But when I got outside I found she had gone, so I decided to seek my beloved Reading-Room and look up some articles on microbes.

CHAPTER VIII
THE GIRL WHO LOOKED INTERESTING

After a hard skirmish with the catalogue of the Reading-Room, which, with reference and counter-reference, defied me stubbornly, yet finally yielded to my assault, I found myself, three hours later, seated in an A.B.C. restaurant in Southampton Row.

From motives of economy I had given up eating dinners. Breakfast and a meat lunch were now my sole fortifying occasions, and of the latter this A.B.C. was oftenest the scene. I liked its friendly fires, its red plush chairs, its air of thrift and cheer. Behold me, then, a studiously shabby young man, eating a shilling lunch and wearing as a symbol of my servitude a celluloid collar. Little would you have dreamed that but two short months before I had been toying with terrapin in the gold room of Delmonico’s.

But such dramatic contrasts charm me, and I was placidly engaged in the excavation of a Melton Mowbray pie, when a girl in grey took a place at the next table. Her long mantle was rather the worse for wear, her hat a cheap straw. Her small hands were encased in cotton gloves, and her feet in foreign-looking shoes.

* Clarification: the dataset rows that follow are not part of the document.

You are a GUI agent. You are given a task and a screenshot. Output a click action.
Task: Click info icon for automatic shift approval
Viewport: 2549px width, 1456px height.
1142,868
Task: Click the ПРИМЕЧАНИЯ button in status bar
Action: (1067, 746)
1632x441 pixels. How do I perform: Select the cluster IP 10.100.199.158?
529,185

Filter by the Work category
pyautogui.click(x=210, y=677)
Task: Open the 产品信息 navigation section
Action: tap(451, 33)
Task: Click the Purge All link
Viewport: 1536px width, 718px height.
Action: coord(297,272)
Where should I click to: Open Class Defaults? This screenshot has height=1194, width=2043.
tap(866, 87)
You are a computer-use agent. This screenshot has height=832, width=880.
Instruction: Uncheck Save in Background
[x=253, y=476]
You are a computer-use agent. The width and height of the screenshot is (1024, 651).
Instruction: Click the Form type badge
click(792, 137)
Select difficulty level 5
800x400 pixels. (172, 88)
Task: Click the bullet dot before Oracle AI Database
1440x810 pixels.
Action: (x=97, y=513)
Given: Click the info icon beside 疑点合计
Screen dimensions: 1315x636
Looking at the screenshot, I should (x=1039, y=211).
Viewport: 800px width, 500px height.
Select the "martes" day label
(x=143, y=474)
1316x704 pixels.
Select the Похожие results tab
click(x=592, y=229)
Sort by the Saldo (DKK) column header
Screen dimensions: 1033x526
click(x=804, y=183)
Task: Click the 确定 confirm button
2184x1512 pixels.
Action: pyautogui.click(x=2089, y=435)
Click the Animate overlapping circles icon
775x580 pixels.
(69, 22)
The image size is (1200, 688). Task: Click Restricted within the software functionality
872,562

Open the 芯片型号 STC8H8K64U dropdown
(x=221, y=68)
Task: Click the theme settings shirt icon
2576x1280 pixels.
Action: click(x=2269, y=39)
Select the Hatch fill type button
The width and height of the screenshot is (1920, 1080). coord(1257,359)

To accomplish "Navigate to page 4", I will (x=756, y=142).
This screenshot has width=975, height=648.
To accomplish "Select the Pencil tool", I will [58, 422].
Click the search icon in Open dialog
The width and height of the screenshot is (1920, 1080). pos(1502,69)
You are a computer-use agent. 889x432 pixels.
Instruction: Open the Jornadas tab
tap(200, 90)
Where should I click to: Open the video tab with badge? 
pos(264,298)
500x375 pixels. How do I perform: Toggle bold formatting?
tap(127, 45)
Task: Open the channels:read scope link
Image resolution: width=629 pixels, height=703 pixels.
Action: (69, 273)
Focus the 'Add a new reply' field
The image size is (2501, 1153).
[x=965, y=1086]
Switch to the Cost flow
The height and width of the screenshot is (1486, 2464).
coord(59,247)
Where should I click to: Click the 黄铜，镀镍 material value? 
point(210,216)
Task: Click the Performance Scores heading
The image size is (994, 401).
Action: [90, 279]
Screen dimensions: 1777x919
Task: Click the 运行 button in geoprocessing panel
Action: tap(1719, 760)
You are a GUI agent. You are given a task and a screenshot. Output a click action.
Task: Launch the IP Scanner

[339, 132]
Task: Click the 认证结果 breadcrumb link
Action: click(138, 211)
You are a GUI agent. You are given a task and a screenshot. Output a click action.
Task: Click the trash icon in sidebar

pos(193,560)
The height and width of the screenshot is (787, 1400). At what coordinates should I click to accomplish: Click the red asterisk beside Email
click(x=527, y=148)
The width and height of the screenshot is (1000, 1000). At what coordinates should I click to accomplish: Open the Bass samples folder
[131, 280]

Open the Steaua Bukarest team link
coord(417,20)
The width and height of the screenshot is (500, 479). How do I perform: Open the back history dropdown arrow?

“Painfully poor,” I thought, “yet evidently a worshipper of the goddess Comme-il-faut.” Then—“Why, surely I know her? Surely it is my mysterious female of the matutinal Marathon.”

With timid hesitation she ordered a bun and milk. How interesting her voice was! It had a bell-like quality the more marked because she spoke with a strong inflection, and an odd precision of accent. A voice with colour, I thought; violet; yes, she had a violet voice.

But I had not seen her face, only beneath her low straw hat her hair of a gleamy brown, very fine of texture and so thick as to seem almost black. It was brought round in a coiled braid over each ear, and, where it parted at the back, showed a neck of ivory whiteness. Somewhat curiously I wished she would turn her head.

Then, as if to please me, she did so, and what I saw was almost the face of a child, so small and delicate of feature was it. It was almost colourless, of a pure pallor that contrasted with the rich darkness of her hair. The mouth was small and wistfully sweet, the chin rather long and fine, the cheeks faintly hollowed. Her brow, I noted, was broad and full, her eyebrows frank and well-defined. But it was the eyes themselves that arrested me. They were set far apart and of a rare and faultless sea-blue. Such eyes in a woman of real beauty would have been pools of love for many a fool to drown in, and even in this fragile, shrinking girl they were haunting, thrilling eyes. For the rest, she was small, slender, sad-looking, and tired, yes, tired, as if she wanted to rest and rest and rest.

“A consumptive type,” I thought irritably. “Seems quite worn out. Why does she persist in that pedestrian foolishness—that’s what I want to know?”